By Cora Pettipas
A recent conversation I had with an acquaintance (let’s call him John) got me thinking about the role of the Independent Advisor. The conversation started off about the joy of having their first baby, which led to their “urgent need” to buy a home, which then led to finances. This family in their early thirties are professionals and currently making around the Canadian average household income. They also have over $100,000 in debt. It is split into almost even thirds between student loans, car loans, and credit card debt. John spoke to a (predatory) credit consultation company toting themselves as a government affiliated organization. His family was offered a 15% interest consolidation loan on his 19% interest credit card debt to ‘help’ him get in the position to buy a home. He asked me if he should take it.
I asked why John and his wife did not go to a bank, he said they did, but the bank was “rude and laughed at us.” What was the greatest concern to me was that John did not seem at all concerned with the debt they were carrying, it apparently only became an issue when they wanted more debt to buy a family home. John’s decisions are putting his young family at extensive risk, and limiting their future quality of life. This kind of complete financial ignorance in ‘educated’ people is frightening.
Based on their current situation, John’s family will probably never be private investors in our space, so why discuss them in an exempt market publication? Because maybe they could be. There has been many industry strides over the past few years to democratize private investing and give average people more options to help them build their wealth, like the upcoming OM Exemption in Ontario slated for this fall. The problem is that as long as individuals are an asset on the bank’s balance sheet, they cannot build assets for themselves.

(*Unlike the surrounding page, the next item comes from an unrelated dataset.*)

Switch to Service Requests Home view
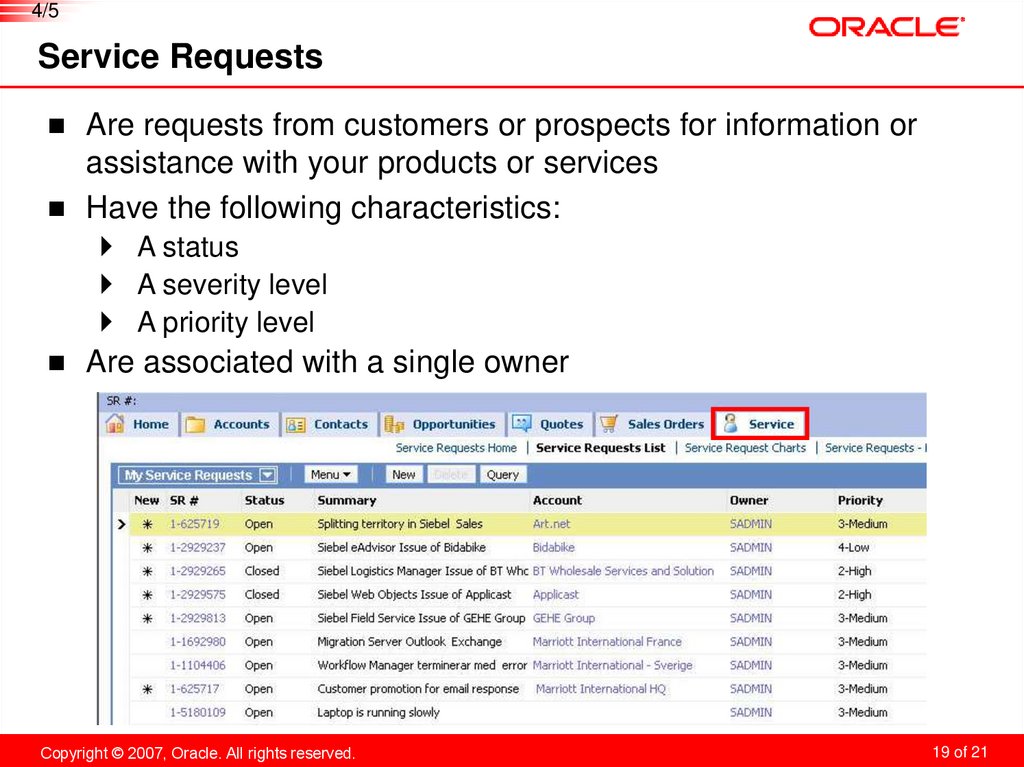The height and width of the screenshot is (767, 1024). (x=456, y=447)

And this is before the influence of trends in which Tom Baltzis speaks about in his article, A Changing Landscape.
John’s situation is not uncommon, and demonstrates a greater problem: that many Canadians will never get themselves into a financially healthy position where they can be proactive and build wealth by saving and investing. When families are saddled with debt, they do not have the extra cash flow needed when the waves of fate (good and bad) create other unexpected expenses; and they will never get ahead (but have to manage paying out over $10,000 a year in dead weight interest). Until they get help, families like John’s will never be investors, not because of lack of income or ability, but because of pure financial ignorance.

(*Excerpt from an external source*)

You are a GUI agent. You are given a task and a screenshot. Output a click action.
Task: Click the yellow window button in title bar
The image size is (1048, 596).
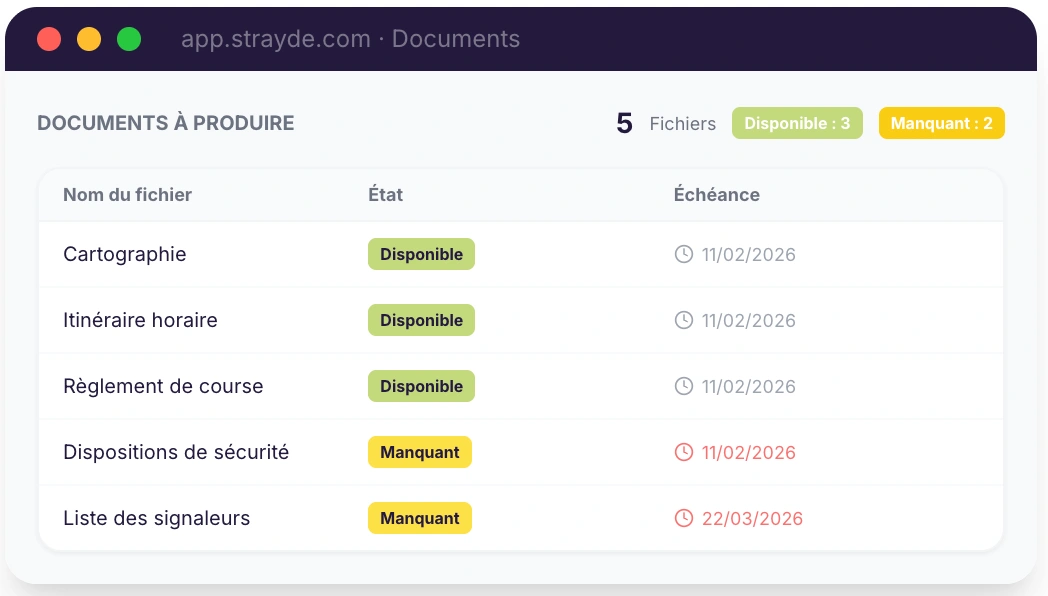(89, 39)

Advisors are imperative to filling this need so that people like John can become better with their finances and get into a position where they are getting paid interest and not the other way around. Banks are not filling this role. The education system is not filling this role. And unfortunately, most parents are not filling this role.

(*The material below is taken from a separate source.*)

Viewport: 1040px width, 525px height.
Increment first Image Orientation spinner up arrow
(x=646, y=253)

An Advisor like Maria Lizak, featured in our Member’s Profile can improve the financial health of a person like John in one meeting by preventing him from making a bad decision (like the 15% consultation loan) and giving him direction on how to attack his debt to attain cash flow to save, and set up a proper risk management plan for his family. Whether he is a potential client, or family of an existing client, he would greatly benefit from speaking with an Advisor, and would possibly eventually make a great client for life.
Some Advisors fear that the designation and regulation categories inhibit them from giving families like John general advice. I know of Advisors that have the CFP Financial Planning designation that still will not give holistic advice because of the potential liability. These are important concerns, and Advisors do need to discuss them with their CCO, and then possibly partner with Advisors of other specialities.
However, it concerns me that Advisors are shying away from giving even the most basic advice when there are so many people being taken advantage of, in desperate need of help, and cannot seem to find the information anywhere else. In the suitability process, Advisors learn about the client’s situation, this is a great opportunity to treat the client and their family holistically. They will thank you for it.
This issue is dedicated to Advisor-related issues: from succession planning, TFSAs, to the importance of having a will, along with information on NEMA’s excellent E&O program. Hotly debated industry-related issues like multi-jurisdictional exempt market distribution and the disclosure model are also addressed. We hope you enjoy the magazine, and continue to communicate your ideas to us, as NEMA is the voice of the Exempt Market.